Il ritorno di Donald Trump alla Casa Bianca non solo ha suscitato scalpore a livello politico, ma solleva anche gravi preoccupazioni in relazione all’ambiente. Il ritiro degli Stati Uniti dagli Accordi di Parigi, già avvenuto nel suo primo mandato, è un segnale evidente di disinteresse per l’emergenza climatica. Ma quale sarà, realmente, l’impatto ambientale della sua nuova presidenza?
Un ritorno al fossile: l’inizio di un’era di trivellazioni selvagge
Con il suo insediamento nel gennaio 2025, Trump ha ripreso le redini di una politica che punta decisamente verso un’esplosiva espansione delle estrazioni fossili. Il famoso slogan “Drill, baby, drill!” non è un ricordo del passato, ma la base di una nuova era: trivellazioni senza freni, sia nel continente che in mare, e l’eliminazione di ogni vincolo per l’industria del petrolio e del gas. Durante il suo primo mandato, gli Stati Uniti sono diventati il primo produttore mondiale di petrolio, e ora si prevede un’accelerazione di questa tendenza. La decisione di rinunciare agli impegni presi in ambito internazionale, come la riduzione delle emissioni di gas serra, e di abbandonare il Green New Deal rende la sua presidenza una minaccia concreta per gli sforzi globali contro il cambiamento climatico.
Lo stop agli accordi internazionali
Uno degli impatti più significativi della nuova amministrazione Trump sarà il ritiro definitivo degli USA dall’Accordo di Parigi. Questo passo, che già nel 2017 aveva causato preoccupazioni in tutto il mondo, mette a rischio gli obiettivi globali di contenimento del riscaldamento climatico, anche quelli del +2°C, rispetto ai livelli preindustriali. Gli Stati Uniti, infatti, sono uno dei maggiori emettitori di gas serra a livello globale. Il disimpegno americano non fa che aggravare la già difficile situazione, riducendo la spinta verso l’attuazione di politiche climatiche ambiziose.

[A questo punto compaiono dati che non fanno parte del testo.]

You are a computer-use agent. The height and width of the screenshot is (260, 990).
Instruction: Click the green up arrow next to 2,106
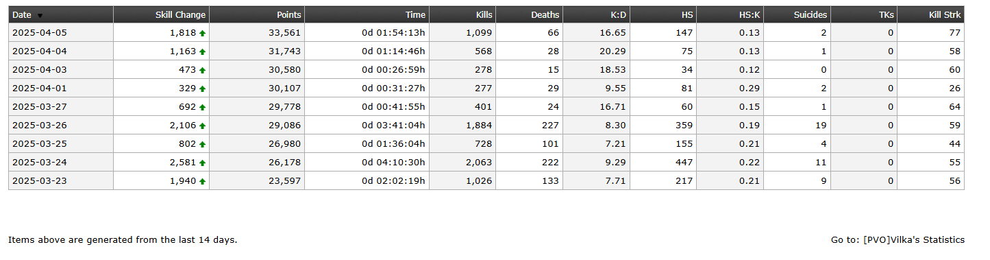coord(203,126)
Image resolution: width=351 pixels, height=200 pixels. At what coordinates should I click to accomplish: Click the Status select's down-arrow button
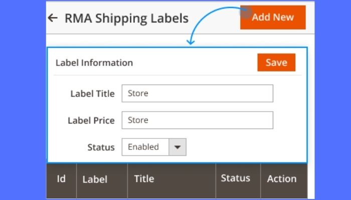[x=178, y=147]
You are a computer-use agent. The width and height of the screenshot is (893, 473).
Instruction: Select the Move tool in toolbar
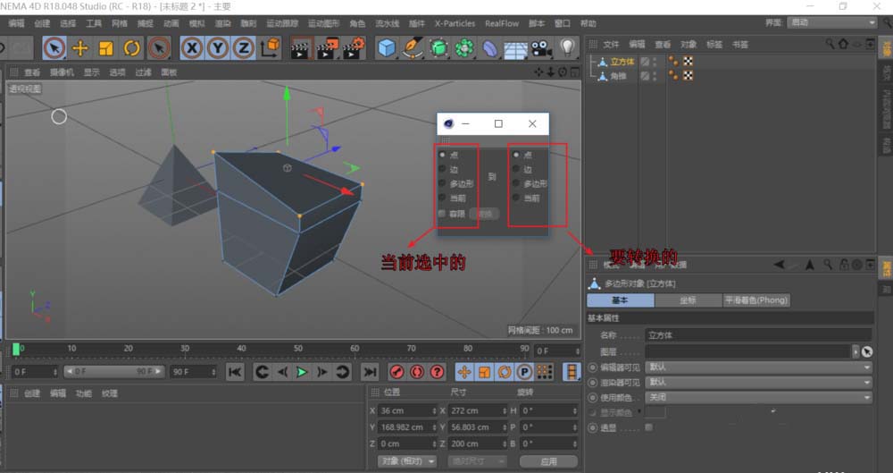pos(80,48)
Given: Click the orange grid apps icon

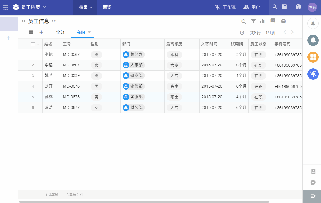Looking at the screenshot, I should [x=313, y=57].
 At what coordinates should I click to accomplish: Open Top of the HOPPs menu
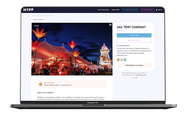pos(103,10)
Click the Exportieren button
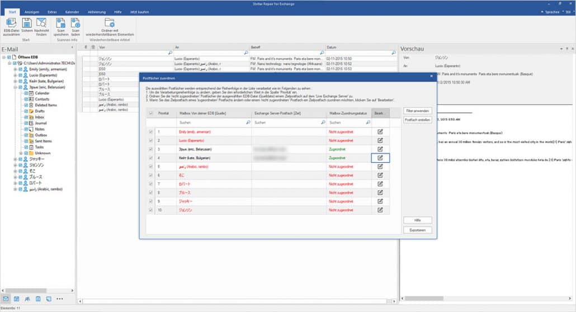The height and width of the screenshot is (312, 576). [x=417, y=230]
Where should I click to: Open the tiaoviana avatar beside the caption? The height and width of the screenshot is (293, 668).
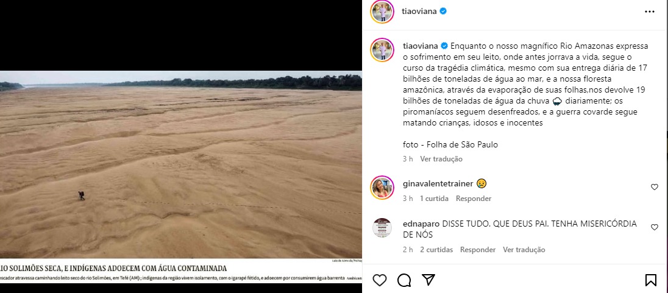[382, 50]
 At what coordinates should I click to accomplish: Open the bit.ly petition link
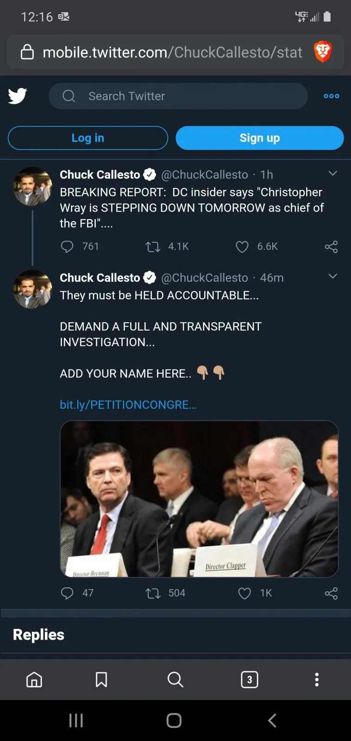pos(128,405)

Il freno all’innovazione verde
Oltre a minare gli accordi internazionali, Trump mette in discussione l’innovazione tecnologica in ambito energetico, frenando l’espansione delle energie rinnovabili e il passaggio verso la mobilità elettrica. La sua amministrazione favorisce i combustibili fossili, non solo in patria, ma anche all’estero attraverso l’esportazione di gas e carbone, con pesanti ripercussioni sul mercato globale dell’energia. Questa politica, se non contrastata, non solo compromette gli obiettivi di sostenibilità, ma favorisce anche l’incremento dei costi energetici e il ricorso a fonti inquinanti.
Il rischio per l’ambiente e la salute
Le scelte di Trump, orientate verso un’espansione della produzione di energia fossile e un’ulteriore deregolamentazione, pongono gravi rischi non solo per il clima, ma anche per la salute pubblica. L’inquinamento atmosferico derivante da estrazioni e combustione di carboni, petrolio e gas ha impatti devastanti su ecosistemi e comunità locali, in particolare nelle regioni più vulnerabili. Inoltre, il riscaldamento globale sta già mostrando i suoi effetti con eventi estremi sempre più frequenti, come incendi, uragani e siccità, che minacciano la sicurezza e la prosperità delle persone, sia negli Stati Uniti che a livello globale.
Il cambiamento dal basso e il multilateralismo come speranza per il Pianeta
Il disimpegno federale degli Stati Uniti assegna i motivi di speranza per un futuro ecologico all’azione della società civile, delle imprese e delle amministrazioni locali. È necessaria una “disobbedienza dal basso” che mantenga gli obiettivi di mitigazione climatica precedentemente sottoscritti. Anche se Trump ha mostrato scetticismo verso gli accordi multilaterali, il multilateralismo rimane cruciale nella lotta al cambiamento climatico. Paesi come l’Europa e la Cina, nonostante le difficoltà politiche, continuano a perseguire la transizione energetica. La cooperazione internazionale, attraverso finanziamenti per il clima e la creazione di mercati verdi, è essenziale per ridurre i danni e promuovere soluzioni ecologiche globali.